The owl must have perched somewhere in the bare orchard, emitting a single sharp sound at regular intervals. It sounded like water drops plopping on metal.
Another owl responded from a great distance.
The car was still breathing warmly when they got in it. For a while they sat mutely side by side and actually had a cigarette. They did it so they could engage in at least this small activity without lying.
Pardon me for asking again, the young man said after a while in the dark. I’m still curious to know your possible answer. In your opinion is there a god in this world or the universe, not the Christians’ but anybody’s, and I mean any kind of god.
No.
And in that case one is permitted to do anything.
Yes.
But how can a person coexist with this knowledge, he asked, and then suddenly he let the question dwindle. Is it even possible.
Exactly the way you coexist with it, not any other way. Only people who are soft in the head can believe that freedom is a good thing that one should strive for. I’d say, instead, that freedom is necessary, you can’t get around it.
You can’t be serious, or else you are cynical to the marrow of your bones. Even if it was so, how can it be acceptable to strive consciously for evil and do premeditated harm.
Nobody accepts that, even when a person has done it. This is something everyone fears.
Then maybe I wasn’t wrong after all, maybe murder is better.

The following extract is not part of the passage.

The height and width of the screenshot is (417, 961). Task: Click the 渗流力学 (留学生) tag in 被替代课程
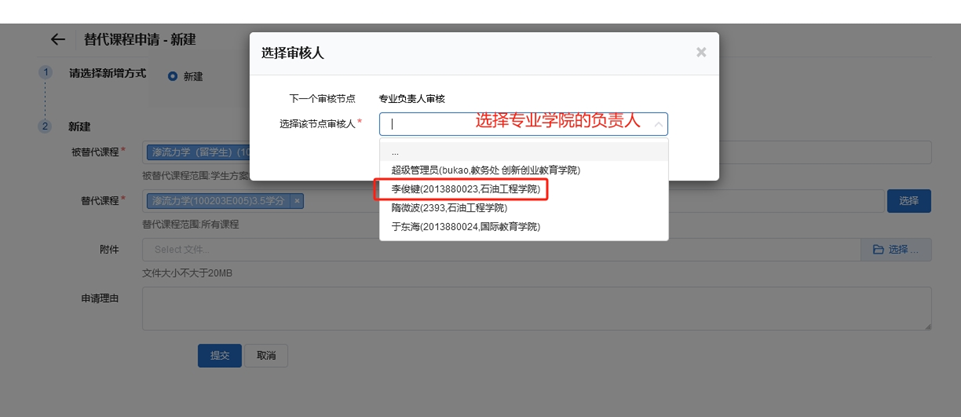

They would have liked to continue this, sitting in the dark; it would have been nice. To continue thinking about how they should mutually avoid the subject of murder, if for no other reason than that it didn’t get them anywhere. At best it would confirm their feeling of complete futility. But the detective, preferring to leave the question undecided, was willing to relinquish even the beauty of asking questions or engaging in a dialogue. As Humphrey Bogart would have, he stuck his cigarette in the corner of his mouth, turned on the ignition, and backed up, making the wheels screech as he turned his old car around and, pulverizing their intimacy with immense gusto, took off at great speed.
He would have been annoyed at, and for practical reasons could not have approved of, their surrender to the sentimental spirit of theological contemplation.
He wanted to talk about simpler things and did not want to stray from them. It was not so much hunger or thirst that urged him on; after all, he had had something to eat and drink and did not really care about the other man’s hunger or thirst, but now he simply had to find a restaurant that was open, since he had promised he’d find one. He thought a neutral location would be more appropriate for their conversation, which he had more or less planned out while driving to Döhring’s place, mapping out various possibilities, but until now he hadn’t even come close to sounding his themes in their natural tones. He had to get closer to the young man, to get even closer, to be dangerously close, and to obtain the most intimate pieces of information, and he could not afford to be taken in by the other’s playacting.
He was wise to that, though. He saw through Döhring’s role playing. He didn’t grade the young man’s insanity as more than average; however, unlike others with this kind of insanity, Döhring played not a normal person but, oddly enough, an insane one. This is how he defended his real insanity, the points of his outburst. Everything he had committed until now was a mere taste of what he might commit in the future. And it made no difference whether all this was unintentional, unpremeditated, whether he played his role not consciously, for he performed what his real schizophrenia made him perform.